IPTC-Amazon Collaboration

17/10/2022

IPTC and Amazon have launched a joint training initiative for master students in applications of machine and deep learning, specifically in technologies to extract and combine self-supervised representations for multimedia processing. These technologies have a great potential in many areas such as content generation (audio, image, video, or sign language representation), classification, labelling or search.

For 2022-2023, the training plan is:

1.- Initiative presentation & recruiting. The initiative, research topic and recruiting procedure will be introduced to the students enrolled in UPM ETSIT Master courses.

2.- Study & training. Five selected students will join the initiative and, for some months, will start to gain knowledge and develop their skills in the area or work.

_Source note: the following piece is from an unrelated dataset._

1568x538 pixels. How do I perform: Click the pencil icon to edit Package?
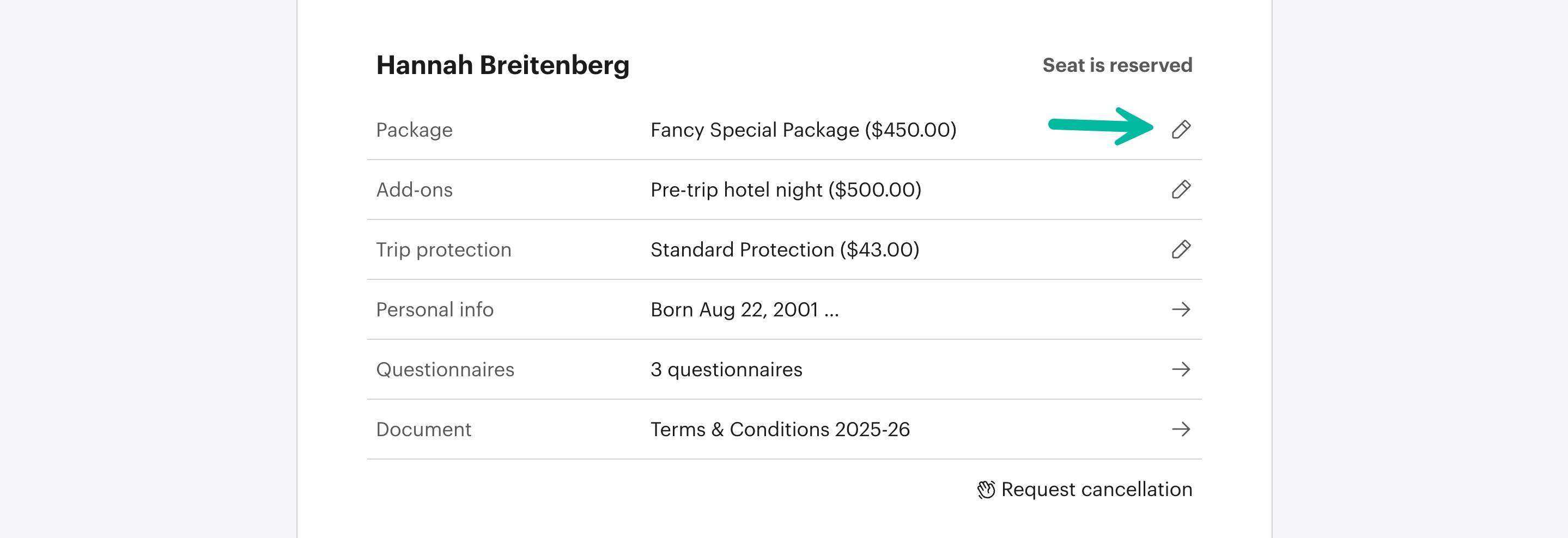pos(1181,130)
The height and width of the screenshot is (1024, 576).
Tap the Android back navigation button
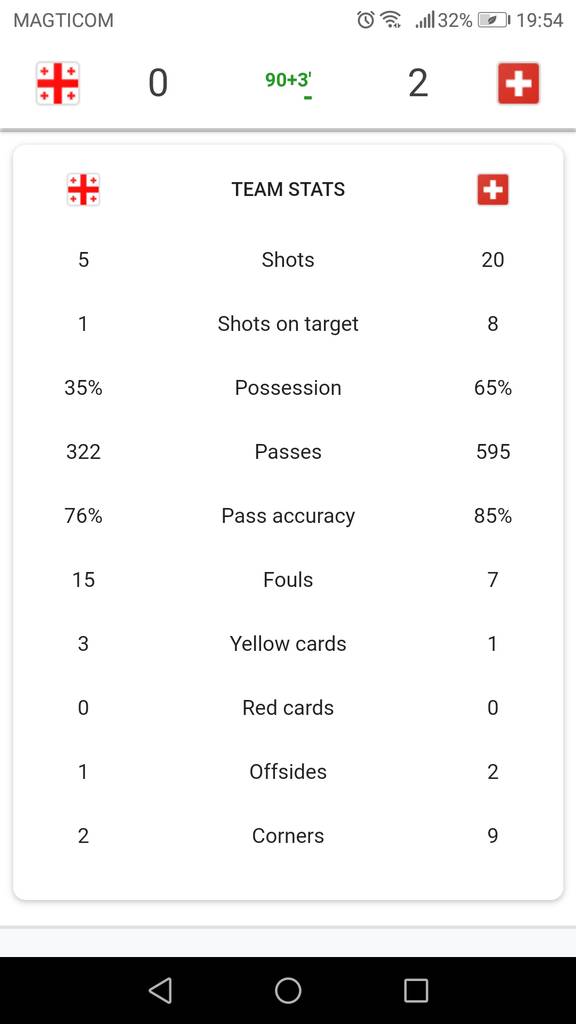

3.- Applications development. In parallel with the study & training stage, students will initiate the development of several applications, such as:

Sign language motion generation from high level sign characteristics
Speaker diarization with multimodal inputs
Pose and spatial movement as input for dynamic content search & generation
Entangling AI-audio synthesis models and multimodal representations
Zero-shot sonorizing of video sequences

These applications might change depending on the state-of-the-art evolution and the availability of the necessary resources.

Students will be supervised along all the process by both IPTC professors and AMAZON researchers.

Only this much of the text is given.